Material provided: Begin
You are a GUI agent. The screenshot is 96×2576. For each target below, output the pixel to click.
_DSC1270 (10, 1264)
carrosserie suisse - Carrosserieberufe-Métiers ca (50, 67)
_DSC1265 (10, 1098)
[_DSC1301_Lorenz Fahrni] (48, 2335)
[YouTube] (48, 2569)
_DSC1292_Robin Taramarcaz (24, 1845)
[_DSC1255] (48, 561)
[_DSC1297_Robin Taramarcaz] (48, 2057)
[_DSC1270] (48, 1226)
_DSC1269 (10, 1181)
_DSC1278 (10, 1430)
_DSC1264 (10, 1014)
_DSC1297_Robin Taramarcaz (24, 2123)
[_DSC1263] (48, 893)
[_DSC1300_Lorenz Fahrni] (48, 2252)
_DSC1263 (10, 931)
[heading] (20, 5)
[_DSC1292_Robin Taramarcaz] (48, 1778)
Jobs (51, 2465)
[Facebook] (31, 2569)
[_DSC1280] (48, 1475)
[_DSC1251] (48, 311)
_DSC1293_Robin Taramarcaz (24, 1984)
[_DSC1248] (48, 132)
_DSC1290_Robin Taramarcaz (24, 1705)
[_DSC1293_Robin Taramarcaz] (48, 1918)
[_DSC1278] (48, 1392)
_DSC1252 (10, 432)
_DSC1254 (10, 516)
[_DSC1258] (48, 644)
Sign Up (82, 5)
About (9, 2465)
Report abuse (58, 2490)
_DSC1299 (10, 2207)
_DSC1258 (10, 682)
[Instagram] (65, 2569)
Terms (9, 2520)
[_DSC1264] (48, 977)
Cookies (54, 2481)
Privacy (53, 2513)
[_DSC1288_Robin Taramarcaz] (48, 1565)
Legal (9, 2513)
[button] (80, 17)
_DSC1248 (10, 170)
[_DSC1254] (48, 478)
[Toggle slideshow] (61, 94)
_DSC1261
Material provided: End
### Exercise:
Send back, unchanged, every line of the records from the one with "Privacy (53, 2513)" through the last.

### Task response:
Privacy (53, 2513)
[_DSC1288_Robin Taramarcaz] (48, 1565)
Legal (9, 2513)
[button] (80, 17)
_DSC1248 (10, 170)
[_DSC1254] (48, 478)
[Toggle slideshow] (61, 94)
_DSC1261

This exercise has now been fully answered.